This message will appear in the April/May 2019 issue of the Chicago Veterinary Medical Association Bulletin. Above, oncologists Drs. Kim Selting, Laura Garrett, and Tim Fan joined Dean Peter Constable and Provost Andreas Cangellaris to break ground for the linear accelerator wing on May 7, 2018.
Linear Accelerator Operational in June
On June 10 we’ll celebrate the installation of a Varian TrueBeam® linear accelerator. (See images from the event.) In human radiation oncology, the TrueBeam® represents the top of the line, and it is expected to remain the standard of care for decades. We’re the second veterinary college to offer this level of cancer care technology. The daylong gala in June will showcase how the TrueBeam® will elevate patient care and cancer research.
“The linear accelerator exponentially grows the capacity of the oncology service to deliver cancer care,” notes Dr. Tim Fan, who has been part of the service since starting his residency here 20 years ago. “People throughout the Midwest will bring their pets to Illinois for treatment.”
At its heart, though, the most powerful aspect of the Illinois oncology program is not the technology: it’s the people.
Veterinary Cancer Leadership
Dr. Laura Garrett, a veterinary oncologist (and Illinois DVM graduate) who joined the faculty in 2006, puts it this way: “We have a small footprint, but a big impact.”
That impact is national and international. Dr. Fan is current president of the Veterinary Cancer Society, an organization of nearly 1,000 specialists, general practitioners, students, and technicians from around the world. Preceding him in the role was Dr. Kim Selting, who is double-boarded in medical oncology and radiation oncology and who joined our faculty in 2017 to guide the acquisition of the TrueBeam®.
Dr. Garrett has also served as VCS president, completing her two-year term in 2015. She is currently president-elect for all specialties of the American College of Veterinary Internal Medicine.
All three have worked on the ACVIM committee that oversees the oncology specialty board examination. Drs. Garrett and Fan have served on the committee that creates the programming for the oncology specialty forum, and Drs. Garrett and Selting have helped plan World Veterinary Cancer Congress events, which occur every four years and unite VCS with veterinary oncology groups based in Japan, Brazil, and Europe.
Legacy through Residency Training
The Illinois oncology lineage continues to grow through our outstanding medical oncology training program. To date, 16 specialists have completed a residency in the past 15 years. Currently the service has four residents and a clinical trial intern.
Dr. Alycen Lundberg, our newest faculty member, is one of the most recent beneficiaries of this training. Like Dr. Fan before her, Dr. Lundberg came to Illinois for a residency and is continuing as a faculty member as she simultaneously pursues a PhD.

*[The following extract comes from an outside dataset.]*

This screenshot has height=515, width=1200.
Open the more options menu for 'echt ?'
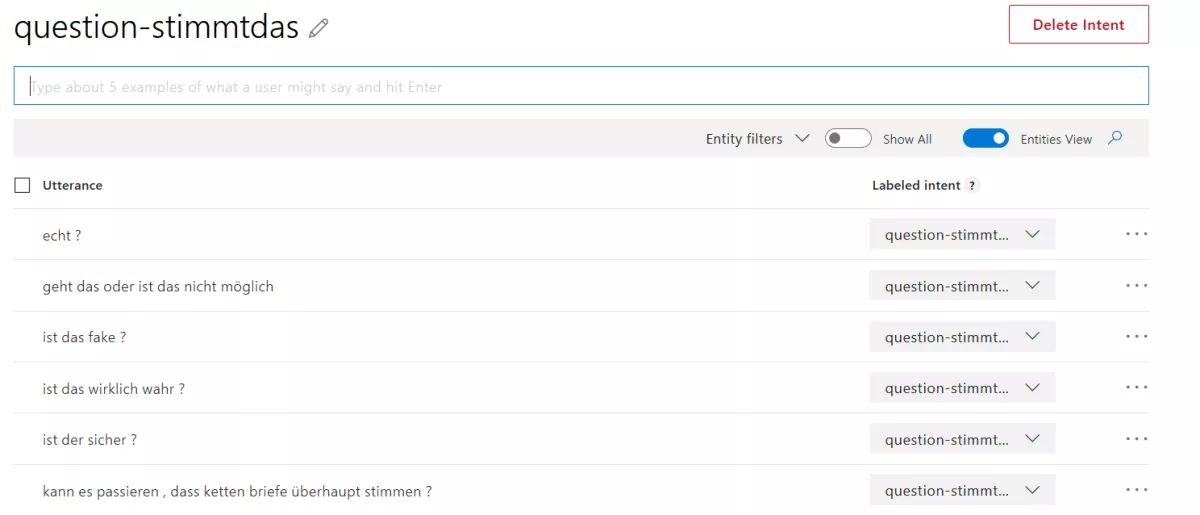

“This is the best residency!” she exclaims. “It’s not uncommon for residents in other specialties or programs to be eager to leave after three years. I wanted to stay and continue to be part of it.”
The residency is in high demand. “We typically have 30 or more applicants for a single residency spot,” says Dr. Garrett. “And we require a master’s degree, which not all residency programs do—and not all residents want.”
“Our residents complete master’s projects that represent good, solid science,” adds Dr. Lundberg. In support of this assertion, Illinois oncology residents won two of the four awards for their presentations at the most recent VCS meeting.
The Illinois cancer research program provides a strong underpinning for the service and training efforts. Dr. Fan has long collaborated with Illinois faculty in physical sciences on anticancer drug discovery. These collaborations and our participation in the National Cancer Institute’s Comparative Oncology Trial Consortium make novel treatments such as PAC-1 available to pets with cancer while advancing human cancer care. Drs. Selting and Lundberg also conduct research with translational potential to help both pets and people.
As our campus pursues designation as a Basic Science Cancer Center from the National Cancer Institute, our college’s oncology program plays a vital role, delivering expertise in both cancer biology and clinical trials involving pets with naturally occurring cancers.
The linear accelerator will augment this research. “I’m very interested in maximizing immune therapies,” says Dr. Fan. “Radiation is a means to stimulate the immune system. I want to explore how we can harness the immune system to fight cancer.”